The choice of which varietal to keg was Ridge’s, Carcara says — the vineyard specializes in cabernet sauvignon, zinfandel, and chardonnay. “They’re taking grapes from all over their single vineyards that may be a little young, and it’s 65 percent zinfandel, a small percentage of petite syrah, and a little bit of alicante bouschet.” Far from an entry-level wine, and what Carcara’s describing is something one could find for up to $200 a bottle on the finer wine lists around Dallas. At Sixty Vines, you can try the Three Valleys from Ridge with a 2.5-ounce pour for $10 or commit with 6- and 8-ounce pours at $20 and $30, respectively, or a full bottle for $98.

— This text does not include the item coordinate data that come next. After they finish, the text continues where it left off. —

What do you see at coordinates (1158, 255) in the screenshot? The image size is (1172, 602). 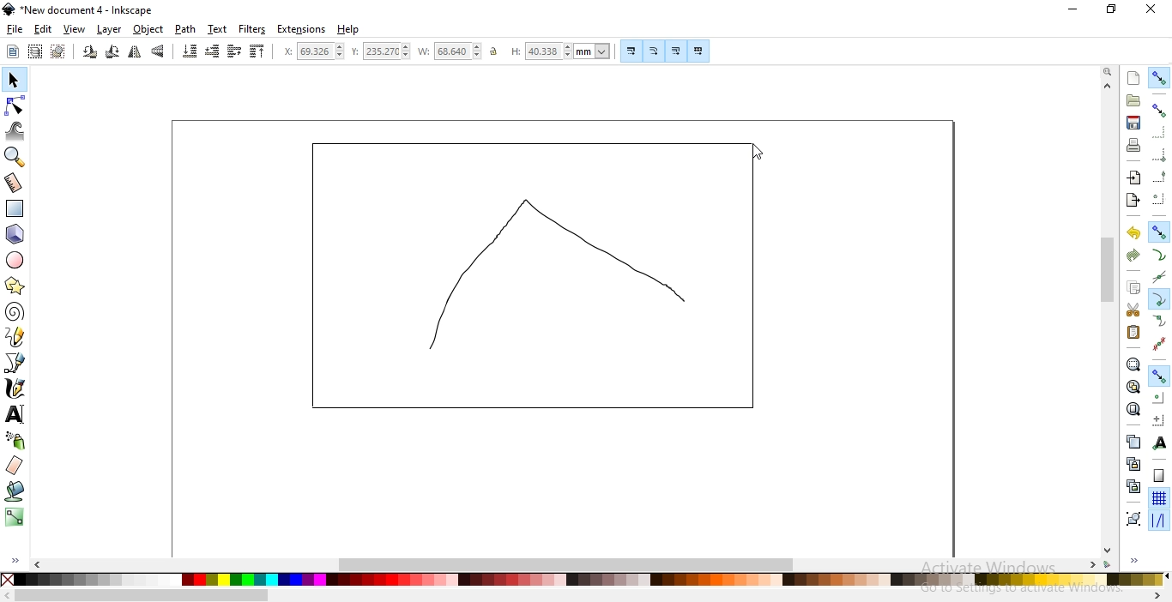 I see `snap to paths` at bounding box center [1158, 255].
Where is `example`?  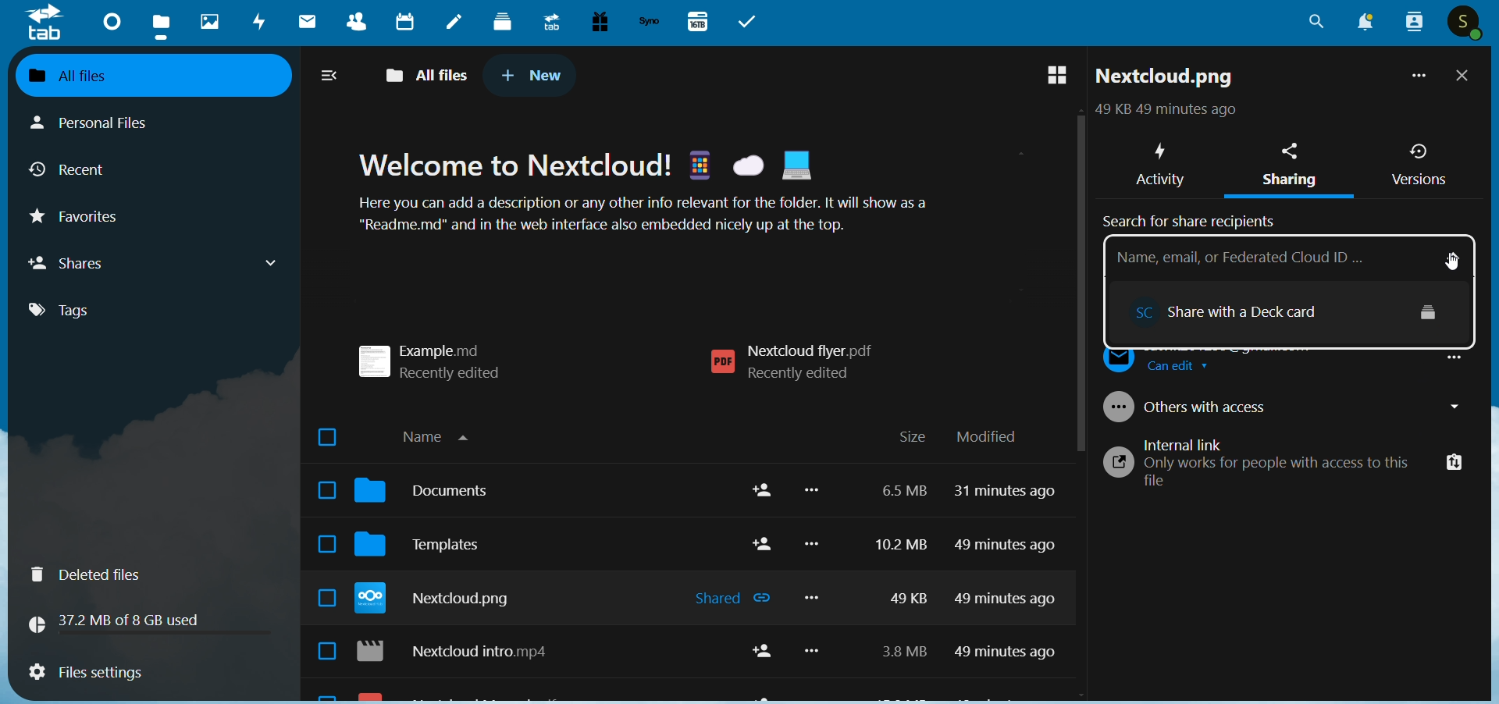 example is located at coordinates (440, 356).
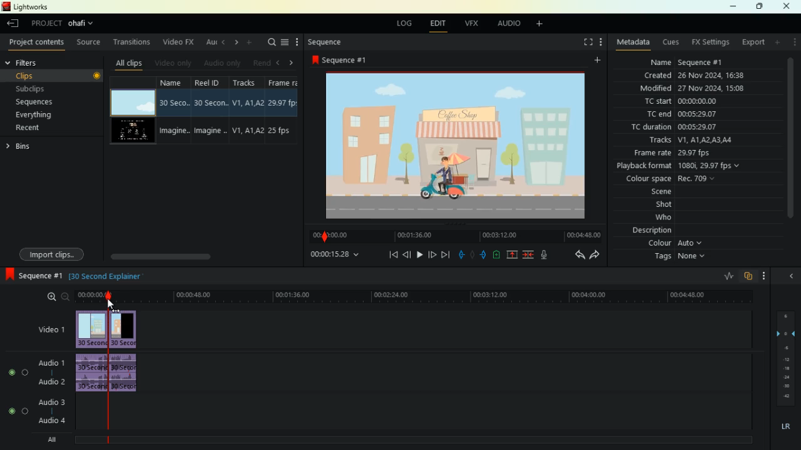 The width and height of the screenshot is (801, 450). Describe the element at coordinates (595, 61) in the screenshot. I see `add` at that location.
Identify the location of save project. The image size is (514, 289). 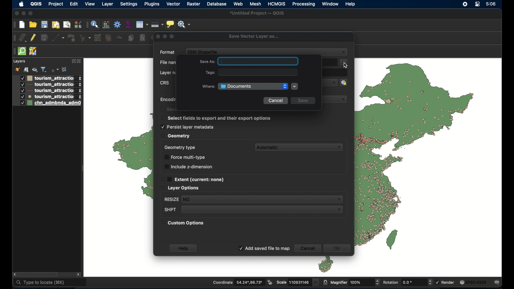
(44, 24).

A white wall holds keg taps of wines, all marked with a marker listing the type and stickers with the brand and vineyard.
Wines on tap at Sixty Vines.
Sixty Vines

Sixty Vines is launching a partnership with Sesenta Cava on the weekend of June 25, thanks to an exclusive partnership with New York’s Olé & Obrigado, an importer of Spanish and Portuguese grapes and a carbon-neutral winemaker.

The bar has also found opportunities to upcycle the many bottles on hand in other ways. “They’re either turned into glassware, turned into candles, or turned into the bottles used to pour water,” Carcara says.

While what’s in the glass is the most important thing to customers, Carcara has been watching the bottles and thinking about how to eliminate waste for his entire career, he says. “We want relevance to the kegging world. I believe kegs are the best way to drink wine by the glass. Consumers don’t want wine to be unapproachable. This is pinkies down drinking, come in and try anything on the wall. At the end of the day, it’s great juice.”

Correction: Thursday, June 22, 9:47 a.m.: This story has been updated throughout to correct CEO Jeff Carcara’s name.